- _WHAT THE TASK ASKS_
Select each line of the records that contains the string "image", and copy those lines. Matching is case-sensitive.
start DATA RECORDS
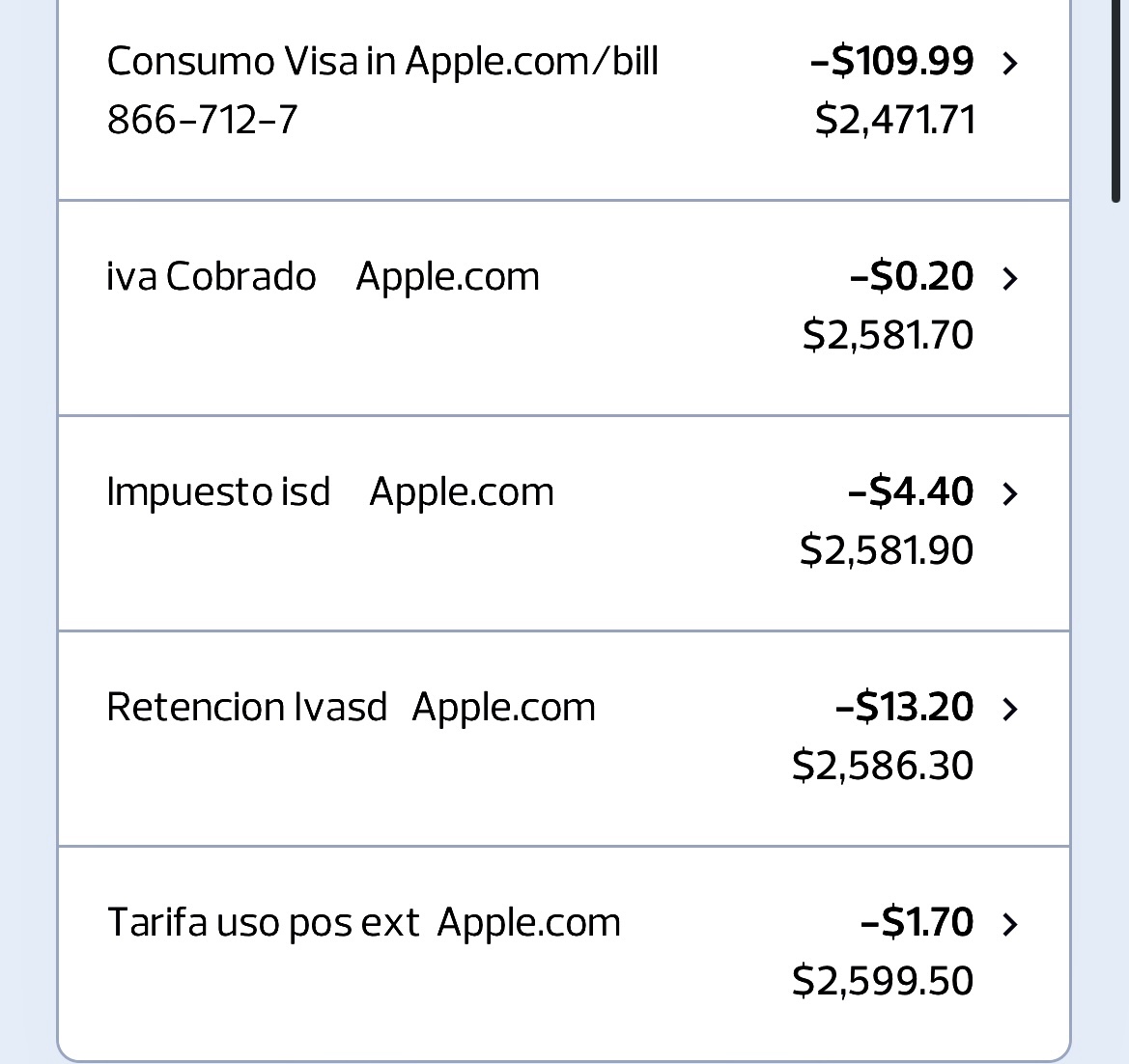Open the Consumo Visa in Apple.com/bill transaction
The width and height of the screenshot is (1129, 1064).
click(x=382, y=62)
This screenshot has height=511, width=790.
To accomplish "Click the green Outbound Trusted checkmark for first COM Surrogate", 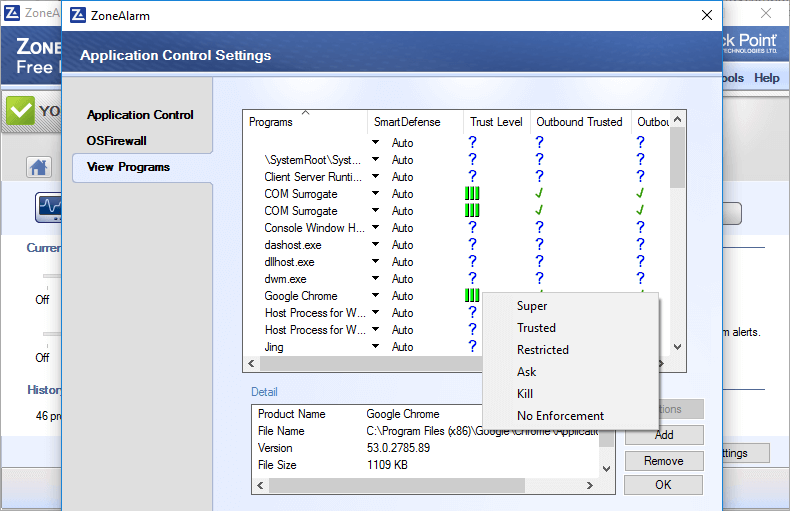I will pos(539,194).
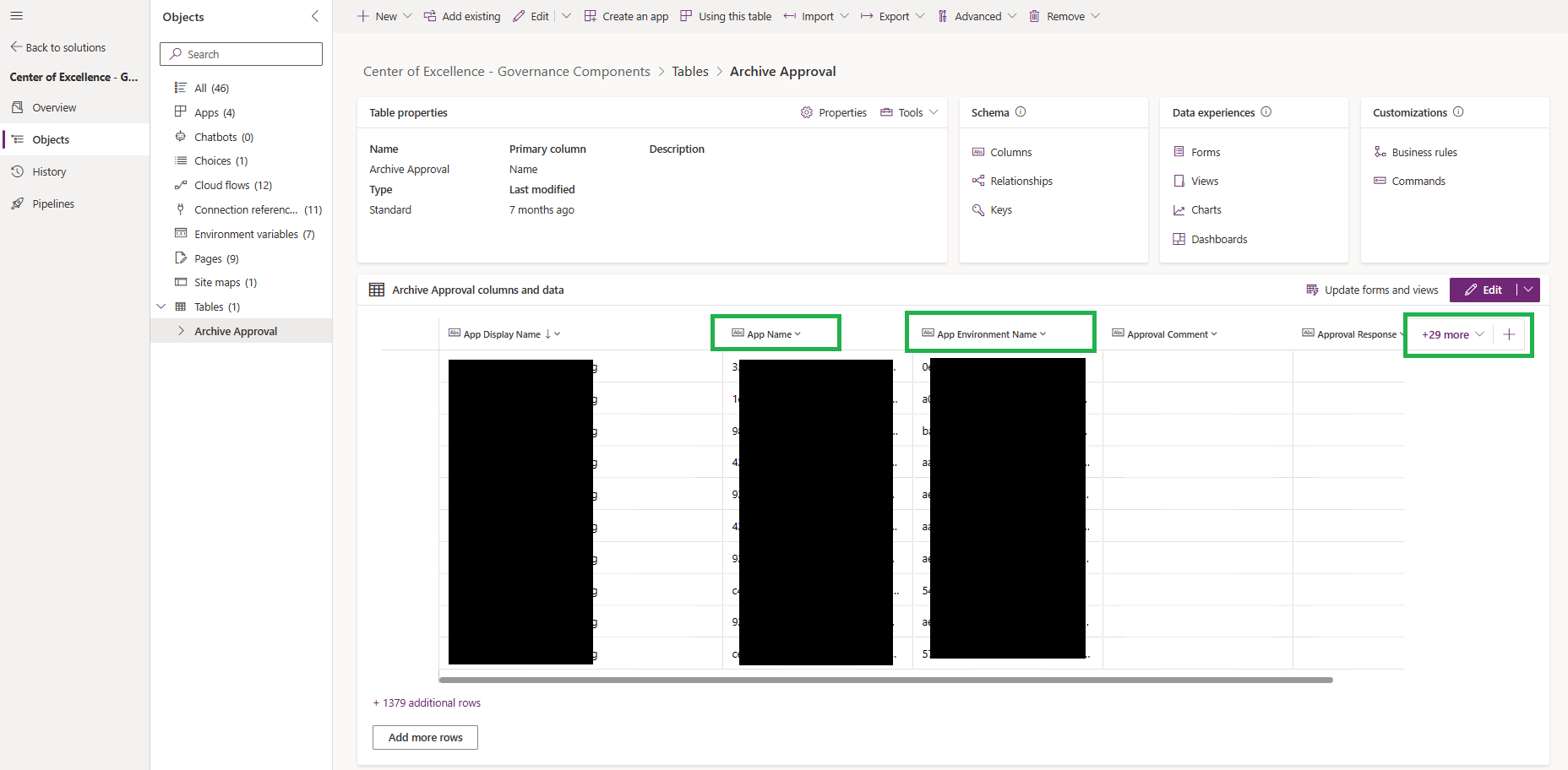Open Charts in Data experiences
This screenshot has height=770, width=1568.
pos(1206,209)
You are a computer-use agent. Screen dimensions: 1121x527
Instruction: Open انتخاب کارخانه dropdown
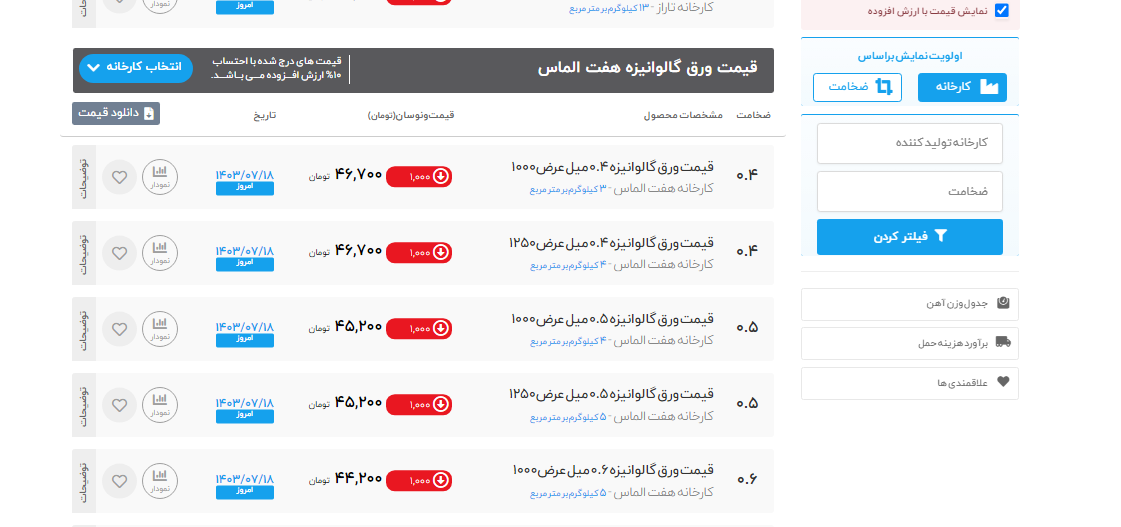(x=135, y=68)
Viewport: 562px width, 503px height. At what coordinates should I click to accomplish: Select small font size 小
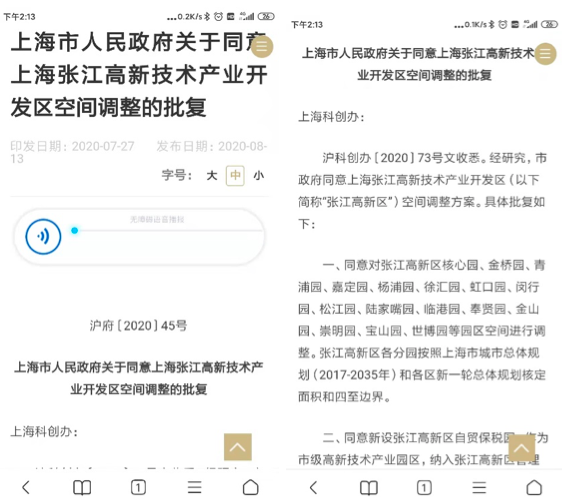[259, 176]
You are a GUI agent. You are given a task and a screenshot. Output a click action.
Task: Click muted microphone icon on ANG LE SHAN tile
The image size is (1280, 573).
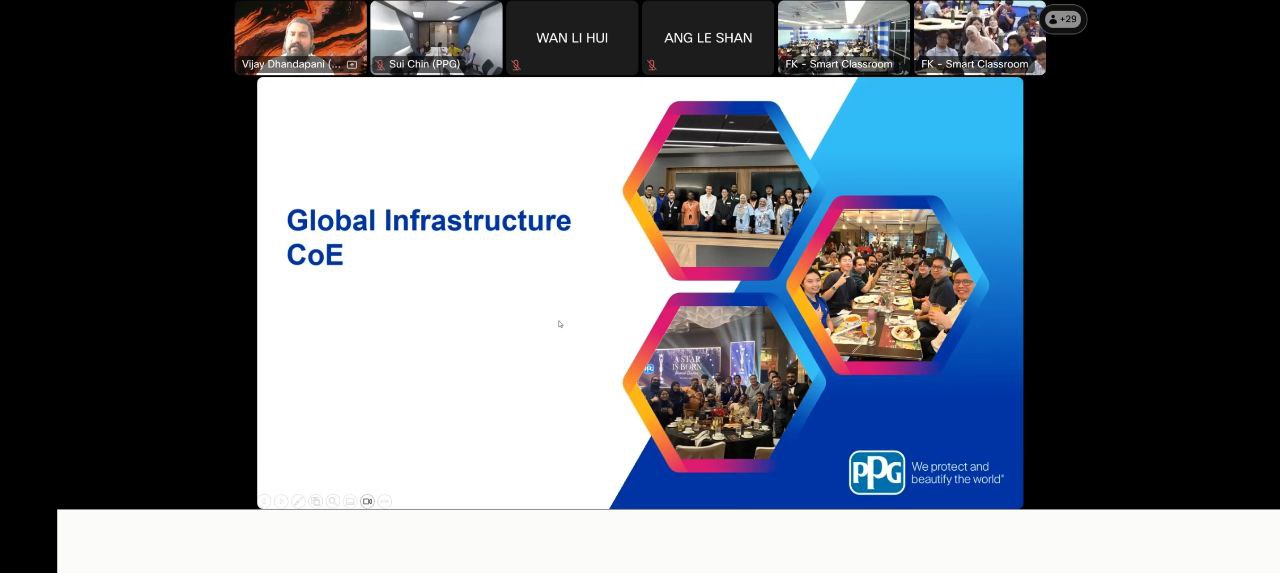point(652,65)
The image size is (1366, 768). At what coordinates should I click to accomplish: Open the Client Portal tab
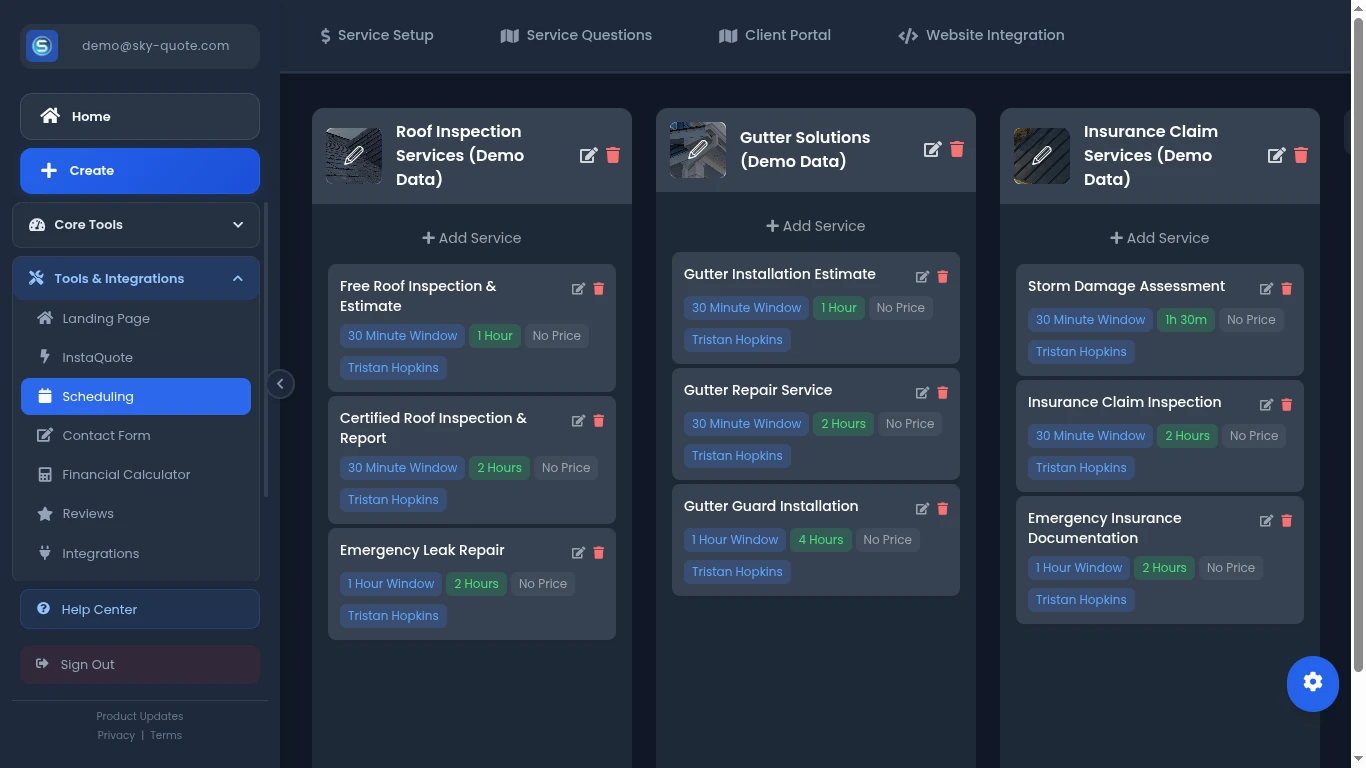click(x=787, y=35)
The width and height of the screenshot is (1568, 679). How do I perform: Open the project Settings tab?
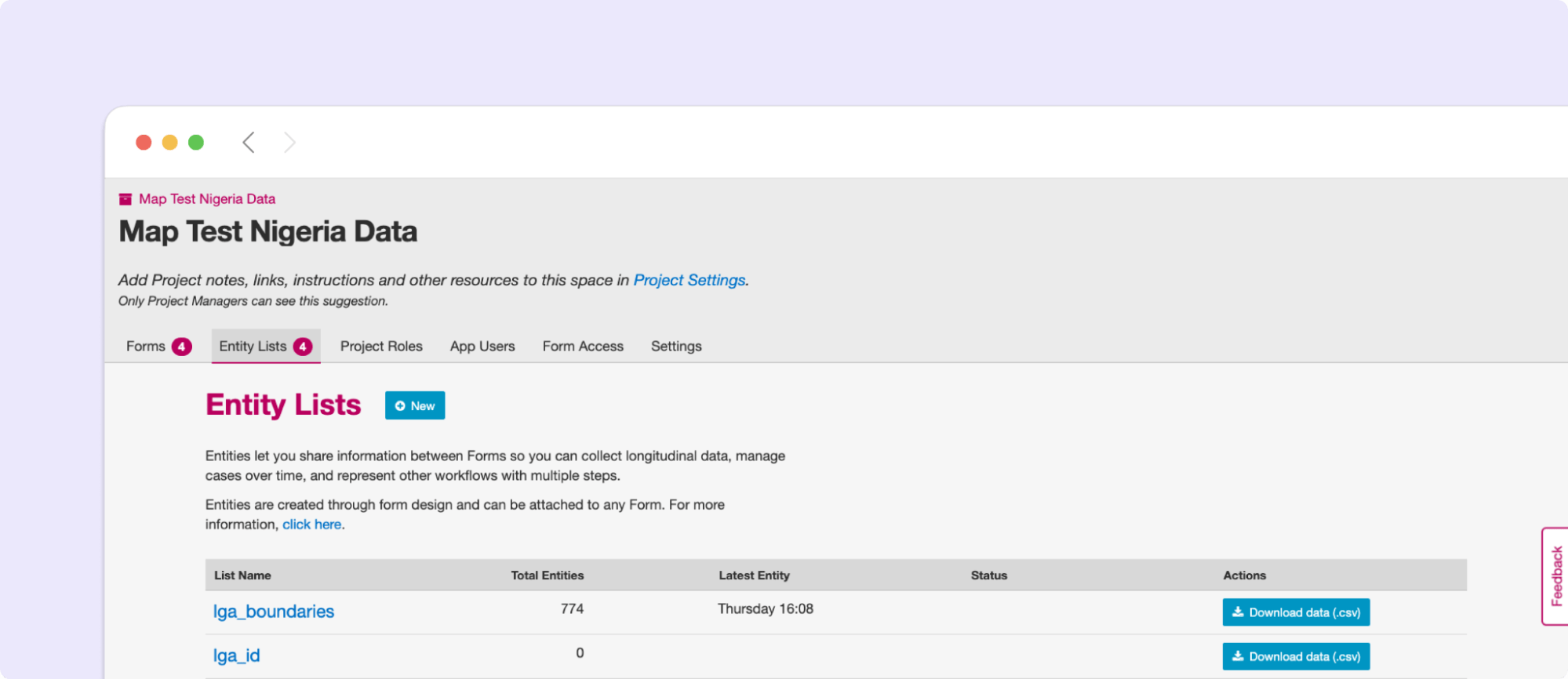tap(676, 347)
end DATA RECORDS
- _RESPONSE BELOW_
The image size is (1280, 573).
The image size is (1366, 768). At what coordinates should I click to accomplish: Open the Client Portal tab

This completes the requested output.